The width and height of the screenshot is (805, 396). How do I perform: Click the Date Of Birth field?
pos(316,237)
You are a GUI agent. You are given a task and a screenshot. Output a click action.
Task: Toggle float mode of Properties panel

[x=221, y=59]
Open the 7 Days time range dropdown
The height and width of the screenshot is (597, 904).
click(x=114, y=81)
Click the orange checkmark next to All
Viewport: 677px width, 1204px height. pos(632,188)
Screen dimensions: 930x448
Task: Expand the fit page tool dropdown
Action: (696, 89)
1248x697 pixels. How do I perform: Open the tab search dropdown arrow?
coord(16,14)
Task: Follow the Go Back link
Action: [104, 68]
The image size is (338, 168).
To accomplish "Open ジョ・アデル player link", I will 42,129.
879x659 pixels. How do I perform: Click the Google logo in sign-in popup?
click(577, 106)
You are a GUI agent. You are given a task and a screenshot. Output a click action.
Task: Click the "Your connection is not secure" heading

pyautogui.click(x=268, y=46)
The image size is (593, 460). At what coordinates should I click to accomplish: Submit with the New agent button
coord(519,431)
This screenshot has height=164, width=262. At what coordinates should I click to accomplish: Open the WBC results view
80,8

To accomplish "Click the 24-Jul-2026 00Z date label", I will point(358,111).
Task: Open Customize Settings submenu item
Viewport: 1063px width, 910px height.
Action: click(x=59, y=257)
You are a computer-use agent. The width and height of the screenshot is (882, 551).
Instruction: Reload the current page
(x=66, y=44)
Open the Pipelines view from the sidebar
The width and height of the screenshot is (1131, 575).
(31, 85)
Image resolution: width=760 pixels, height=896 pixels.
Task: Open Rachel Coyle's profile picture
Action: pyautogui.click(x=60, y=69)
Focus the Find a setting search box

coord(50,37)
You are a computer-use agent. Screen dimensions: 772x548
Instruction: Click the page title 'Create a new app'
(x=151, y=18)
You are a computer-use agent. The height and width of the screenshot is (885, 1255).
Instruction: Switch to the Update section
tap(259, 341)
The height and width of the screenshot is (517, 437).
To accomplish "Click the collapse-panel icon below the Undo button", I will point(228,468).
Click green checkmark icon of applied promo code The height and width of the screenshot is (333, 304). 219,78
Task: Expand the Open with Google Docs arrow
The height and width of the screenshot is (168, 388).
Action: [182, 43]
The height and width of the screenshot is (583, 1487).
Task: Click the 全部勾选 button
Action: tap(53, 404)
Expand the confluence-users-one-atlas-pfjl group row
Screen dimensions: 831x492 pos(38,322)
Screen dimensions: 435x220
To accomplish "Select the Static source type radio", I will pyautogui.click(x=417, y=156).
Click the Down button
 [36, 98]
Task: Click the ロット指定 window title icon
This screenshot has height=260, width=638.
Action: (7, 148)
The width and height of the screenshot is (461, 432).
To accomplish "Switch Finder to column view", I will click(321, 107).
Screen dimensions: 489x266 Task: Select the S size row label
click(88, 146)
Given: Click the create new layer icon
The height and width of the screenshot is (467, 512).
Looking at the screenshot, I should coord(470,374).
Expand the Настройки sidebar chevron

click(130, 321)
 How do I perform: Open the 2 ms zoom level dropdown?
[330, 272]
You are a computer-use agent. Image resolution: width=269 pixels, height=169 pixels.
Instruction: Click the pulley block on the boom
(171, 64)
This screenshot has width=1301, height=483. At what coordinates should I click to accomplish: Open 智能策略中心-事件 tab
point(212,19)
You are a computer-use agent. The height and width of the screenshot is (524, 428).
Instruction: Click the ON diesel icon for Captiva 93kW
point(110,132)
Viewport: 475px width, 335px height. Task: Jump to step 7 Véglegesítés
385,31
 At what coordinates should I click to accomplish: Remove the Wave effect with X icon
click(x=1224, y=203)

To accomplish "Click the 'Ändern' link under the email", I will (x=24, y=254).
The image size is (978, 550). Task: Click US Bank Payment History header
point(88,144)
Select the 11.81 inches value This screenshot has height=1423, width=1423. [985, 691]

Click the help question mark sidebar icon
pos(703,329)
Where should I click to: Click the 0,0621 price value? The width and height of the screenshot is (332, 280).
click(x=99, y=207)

☆ ☆ ☆ ☆ ☆ ☆ ☆

• [The task]
Filter the data above, keeping only lines that include the string "will".

• [Solved exercise]
To accomplish "Open ジョ・アデル player link", I will 42,129.
To accomplish "Click the 24-Jul-2026 00Z date label", I will point(358,111).
To accomplish "Click the collapse-panel icon below the Undo button", I will point(228,468).
To accomplish "Select the Static source type radio", I will pyautogui.click(x=417, y=156).
To accomplish "Switch Finder to column view", I will click(321, 107).
To accomplish "Click the 'Ändern' link under the email", I will (x=24, y=254).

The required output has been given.